Ramblings on linguistics: Automated reconstruction of ancient languages using probabilistic models of sound change

Today's paper is Automated reconstruction of ancient languages using probabilistic models of sound change by Alexandre Bouchard-Côté, David Hall, Thomas L. Griffiths, and Dan Klein. published in Proceedings of the National Academy of Sciences in 2013.

I've previously talked about the comparative method, which is quite a slow and painstaking method of reconstructing proto-languages. This paper, as the title suggests, demonstrates how using large numbers of daughter languages and some models of sound changes, Proto-Austronesian can be quite accurately reconstructed.

A note about Austronesian

Austronesian is a language family consisting of languages from Taiwan, Indonesia, Papau New Guinea, the Philippines and other island and south-east Asian nations. Despite the name, no Australian languages - those are in the Australian language family.
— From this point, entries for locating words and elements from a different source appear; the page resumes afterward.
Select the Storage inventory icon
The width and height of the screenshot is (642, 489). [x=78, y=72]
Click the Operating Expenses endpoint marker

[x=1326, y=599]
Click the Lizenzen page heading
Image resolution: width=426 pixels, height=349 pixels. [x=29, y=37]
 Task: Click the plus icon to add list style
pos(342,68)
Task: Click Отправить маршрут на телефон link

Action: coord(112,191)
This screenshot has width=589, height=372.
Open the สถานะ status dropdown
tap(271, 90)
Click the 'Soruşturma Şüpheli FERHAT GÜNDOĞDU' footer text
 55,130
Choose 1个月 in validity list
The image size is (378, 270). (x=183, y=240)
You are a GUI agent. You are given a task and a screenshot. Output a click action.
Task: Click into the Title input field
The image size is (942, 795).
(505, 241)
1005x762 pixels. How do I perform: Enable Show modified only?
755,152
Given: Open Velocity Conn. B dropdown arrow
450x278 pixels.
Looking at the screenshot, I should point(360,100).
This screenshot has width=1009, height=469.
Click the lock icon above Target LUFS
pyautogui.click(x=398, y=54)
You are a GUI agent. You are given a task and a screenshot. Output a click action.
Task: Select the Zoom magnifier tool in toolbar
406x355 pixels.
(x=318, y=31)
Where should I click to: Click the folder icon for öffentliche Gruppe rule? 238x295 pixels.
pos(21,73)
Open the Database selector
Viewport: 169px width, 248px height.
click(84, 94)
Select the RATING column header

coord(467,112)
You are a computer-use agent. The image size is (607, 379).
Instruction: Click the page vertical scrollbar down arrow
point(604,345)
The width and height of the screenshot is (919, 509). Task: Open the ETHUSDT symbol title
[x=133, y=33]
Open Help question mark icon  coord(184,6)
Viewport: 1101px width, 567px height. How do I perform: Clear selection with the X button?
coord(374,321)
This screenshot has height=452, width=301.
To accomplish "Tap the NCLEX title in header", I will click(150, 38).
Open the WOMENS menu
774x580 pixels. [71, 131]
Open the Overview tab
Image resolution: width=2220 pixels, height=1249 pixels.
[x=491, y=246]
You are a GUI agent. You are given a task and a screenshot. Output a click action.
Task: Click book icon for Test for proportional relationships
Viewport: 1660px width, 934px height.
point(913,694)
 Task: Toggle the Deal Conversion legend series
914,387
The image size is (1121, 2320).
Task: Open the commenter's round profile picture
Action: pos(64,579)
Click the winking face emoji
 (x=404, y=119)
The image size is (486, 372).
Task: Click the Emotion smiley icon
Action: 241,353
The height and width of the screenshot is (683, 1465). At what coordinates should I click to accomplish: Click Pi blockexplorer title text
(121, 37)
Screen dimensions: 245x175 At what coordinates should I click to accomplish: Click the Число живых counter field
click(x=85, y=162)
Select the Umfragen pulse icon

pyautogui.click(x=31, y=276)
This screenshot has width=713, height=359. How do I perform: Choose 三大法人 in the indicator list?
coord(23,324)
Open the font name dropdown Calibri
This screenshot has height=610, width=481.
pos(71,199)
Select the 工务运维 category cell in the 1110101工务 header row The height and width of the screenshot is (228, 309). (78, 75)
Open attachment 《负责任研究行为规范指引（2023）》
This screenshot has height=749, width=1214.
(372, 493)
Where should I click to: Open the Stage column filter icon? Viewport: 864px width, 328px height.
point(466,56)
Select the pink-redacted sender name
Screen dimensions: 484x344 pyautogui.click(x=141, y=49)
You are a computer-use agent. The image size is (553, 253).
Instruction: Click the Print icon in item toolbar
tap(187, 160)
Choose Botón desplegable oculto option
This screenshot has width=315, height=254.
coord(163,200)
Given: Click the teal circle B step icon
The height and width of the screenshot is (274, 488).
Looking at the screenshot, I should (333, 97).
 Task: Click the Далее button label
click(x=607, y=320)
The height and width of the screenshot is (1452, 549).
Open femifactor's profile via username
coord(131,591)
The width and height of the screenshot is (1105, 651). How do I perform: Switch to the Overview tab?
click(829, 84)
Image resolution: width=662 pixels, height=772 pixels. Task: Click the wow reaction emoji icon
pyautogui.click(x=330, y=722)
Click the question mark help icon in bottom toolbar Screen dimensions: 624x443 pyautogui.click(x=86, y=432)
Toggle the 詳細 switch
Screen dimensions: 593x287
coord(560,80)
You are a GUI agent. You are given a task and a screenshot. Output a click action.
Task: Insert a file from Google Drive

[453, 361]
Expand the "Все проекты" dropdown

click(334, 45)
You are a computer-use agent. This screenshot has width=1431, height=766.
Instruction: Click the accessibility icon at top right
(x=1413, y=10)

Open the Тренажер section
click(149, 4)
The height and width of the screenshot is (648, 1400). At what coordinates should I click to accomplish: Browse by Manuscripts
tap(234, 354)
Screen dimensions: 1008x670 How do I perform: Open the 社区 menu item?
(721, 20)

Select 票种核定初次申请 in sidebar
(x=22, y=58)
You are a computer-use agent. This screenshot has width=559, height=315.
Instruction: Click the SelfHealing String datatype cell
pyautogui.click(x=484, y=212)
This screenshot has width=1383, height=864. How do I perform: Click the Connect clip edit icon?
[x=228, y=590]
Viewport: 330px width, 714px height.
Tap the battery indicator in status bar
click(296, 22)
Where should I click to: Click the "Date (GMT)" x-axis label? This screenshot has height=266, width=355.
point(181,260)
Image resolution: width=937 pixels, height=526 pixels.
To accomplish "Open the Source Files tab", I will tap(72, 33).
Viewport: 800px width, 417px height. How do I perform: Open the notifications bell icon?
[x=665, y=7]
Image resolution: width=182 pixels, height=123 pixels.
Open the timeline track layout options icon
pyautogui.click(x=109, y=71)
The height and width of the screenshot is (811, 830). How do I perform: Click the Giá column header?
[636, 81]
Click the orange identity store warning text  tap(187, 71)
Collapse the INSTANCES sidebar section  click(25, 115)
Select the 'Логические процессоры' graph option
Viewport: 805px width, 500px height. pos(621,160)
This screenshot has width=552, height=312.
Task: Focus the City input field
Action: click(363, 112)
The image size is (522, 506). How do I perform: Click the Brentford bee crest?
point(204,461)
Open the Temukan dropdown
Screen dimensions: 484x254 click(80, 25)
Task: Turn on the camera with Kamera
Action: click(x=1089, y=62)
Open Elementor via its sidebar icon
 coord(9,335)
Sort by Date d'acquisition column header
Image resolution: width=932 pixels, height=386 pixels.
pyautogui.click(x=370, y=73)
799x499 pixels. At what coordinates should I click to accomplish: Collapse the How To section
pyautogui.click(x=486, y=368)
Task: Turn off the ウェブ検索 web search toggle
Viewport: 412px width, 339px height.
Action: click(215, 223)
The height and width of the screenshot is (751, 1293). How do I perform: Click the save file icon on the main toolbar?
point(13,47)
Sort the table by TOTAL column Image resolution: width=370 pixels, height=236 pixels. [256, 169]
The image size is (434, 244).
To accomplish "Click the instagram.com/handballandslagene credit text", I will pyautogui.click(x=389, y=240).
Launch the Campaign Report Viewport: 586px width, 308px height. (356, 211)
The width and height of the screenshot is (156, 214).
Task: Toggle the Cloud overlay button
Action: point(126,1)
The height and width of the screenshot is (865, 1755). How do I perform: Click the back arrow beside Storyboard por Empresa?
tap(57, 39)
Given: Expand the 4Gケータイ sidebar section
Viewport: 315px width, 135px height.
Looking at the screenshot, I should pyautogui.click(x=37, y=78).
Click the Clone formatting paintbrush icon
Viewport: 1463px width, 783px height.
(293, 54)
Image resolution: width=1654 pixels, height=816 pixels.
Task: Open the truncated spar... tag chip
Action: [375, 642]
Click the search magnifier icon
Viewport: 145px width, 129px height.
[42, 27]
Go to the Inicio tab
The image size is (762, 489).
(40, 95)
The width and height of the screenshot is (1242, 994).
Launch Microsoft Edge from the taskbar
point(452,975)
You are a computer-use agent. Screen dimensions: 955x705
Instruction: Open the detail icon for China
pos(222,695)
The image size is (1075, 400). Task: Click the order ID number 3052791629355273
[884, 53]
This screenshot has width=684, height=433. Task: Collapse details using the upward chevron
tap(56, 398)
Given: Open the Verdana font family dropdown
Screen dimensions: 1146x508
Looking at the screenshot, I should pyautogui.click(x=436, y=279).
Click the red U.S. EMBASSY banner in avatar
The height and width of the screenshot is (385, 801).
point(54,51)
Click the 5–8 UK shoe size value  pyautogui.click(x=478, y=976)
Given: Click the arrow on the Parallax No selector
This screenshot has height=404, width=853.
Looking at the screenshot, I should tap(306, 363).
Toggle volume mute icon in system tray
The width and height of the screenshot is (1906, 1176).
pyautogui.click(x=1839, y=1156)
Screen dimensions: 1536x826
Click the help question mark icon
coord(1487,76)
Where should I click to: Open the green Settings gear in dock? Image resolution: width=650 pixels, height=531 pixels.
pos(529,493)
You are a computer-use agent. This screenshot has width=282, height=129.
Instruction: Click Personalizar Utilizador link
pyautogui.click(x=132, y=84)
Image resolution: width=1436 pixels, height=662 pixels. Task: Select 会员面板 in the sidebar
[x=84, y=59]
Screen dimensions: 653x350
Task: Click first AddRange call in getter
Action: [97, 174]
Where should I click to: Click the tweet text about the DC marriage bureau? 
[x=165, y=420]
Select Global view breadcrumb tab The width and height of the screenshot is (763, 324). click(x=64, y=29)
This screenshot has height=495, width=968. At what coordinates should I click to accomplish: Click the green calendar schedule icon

Ethnologue lists 147 language families, which is quite surprising if you're used to Indo-European and expect there to be 1 or 2 language families per continent.

The model

The model takes as inputs large cognate sets. It uses these to construct the ancestors of these words, constructing also the sound changes that take place along the way, and therefore how and when the ancestors branched from each other.

Each new cognate set updates the model, as the sound changes must be equally applicable to all of them.

It can also take as inputs word lists that are not designated cognates, and uses their glosses (i.e. their stated meanings in a common language) to infer which are cognates. Without this, the 'automatic' method would still require a large amount of manual attention. Also, since cognates are by definition descendents of a single ancestor, using them as inputs for a tree introduces a certain amount of circularity.

Results

"We have developed an automated system capable of large-scale reconstruction of protolanguage word forms, cognate sets, and sound change histories."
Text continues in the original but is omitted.